**Arbeitsanweisungen**.
**1)** Geben Sie aus der Chronik zum Verfahren gegen Zschäpe die Stelle von "16. Juli 2014: Zschäpe" bis "neue Anwälte ab." wörtlich wieder.
**2)** Führen Sie die Chronik zum Verfahren gegen Zschäpe im Anschluss an ihren letzten Satz fort.

**Ausgewählter Auszug**.
******
16. Juli 2014: Zschäpe gibt an, sie habe kein Vertrauen mehr in ihre Pflichtverteidiger. Wenige Tage später lehnt das Gericht ihren Antrag auf neue Anwälte ab.

21. August: Ein Untersuchungsausschuss des Thüringer Landtags kommt in seinem Abschlussbericht zu der Einschätzung, dass die Mordserie hätte verhindert werden können, wenn die Ermittlungsbehörden nicht so gravierende Fehler begangen hätten. Es liege der "Verdacht gezielter Sabotage oder des bewussten Hintertreibens des Auffindens der Flüchtigen" nahe.
******
**Ausgelesenes Material**.

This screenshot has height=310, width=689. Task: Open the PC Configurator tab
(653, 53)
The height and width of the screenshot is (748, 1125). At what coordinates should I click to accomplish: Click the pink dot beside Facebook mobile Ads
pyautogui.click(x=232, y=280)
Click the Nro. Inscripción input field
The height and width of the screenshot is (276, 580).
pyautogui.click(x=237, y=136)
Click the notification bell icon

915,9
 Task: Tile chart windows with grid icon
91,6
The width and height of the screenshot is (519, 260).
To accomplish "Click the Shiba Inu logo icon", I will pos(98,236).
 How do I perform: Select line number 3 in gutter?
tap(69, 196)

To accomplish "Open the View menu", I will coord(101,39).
******
**Lösungen**.
**1)**
16. Juli 2014: Zschäpe gibt an, sie habe kein Vertrauen mehr in ihre Pflichtverteidiger. Wenige Tage später lehnt das Gericht ihren Antrag auf neue Anwälte ab.

**2)**
Weil Zschäpe nicht redet, muss das Gericht in mühevoller Kleinarbeit versuchen, ein Puzzle mit Tausenden Teilen zusammenzusetzen: Wusste Zschäpe von den Morden und Anschlägen des NSU? War sie im juristischen Sinne tatsächlich Mittäterin, wie es ihr die deutsche Bundesanwaltschaft vorwirft, etwa weil sie für die jahrelang funktionierende Tarnung sorgte? Dann könnte sie als Mörderin bestraft werden. In einem Fall ist die Täterschaft Zschäpes ziemlich unbestritten: Sie hat, daran gibt es keine ernsthaften Zweifel, im November 2011 die letzte gemeinsame Wohnung in der Zwickauer Frühlingsstraße in Brand gesteckt. Aber hat Zschäpe noch an der Wohnungstür der alten Nachbarin geklingelt? Oder nahm sie bewusst und billigend deren Tod in Kauf - und den zweier Handwerker, die im Haus beschäftigt und nur zufällig zum Zeitpunkt der Explosion nicht anwesend waren?

Das zweite große Anliegen, das der NSU-Prozess versuchen muss zu befriedigen: Der Wunsch der Nebenkläger nach weiterer Aufarbeitung von Hintergründen der Verbrechensserie und des Versagens der Behörden.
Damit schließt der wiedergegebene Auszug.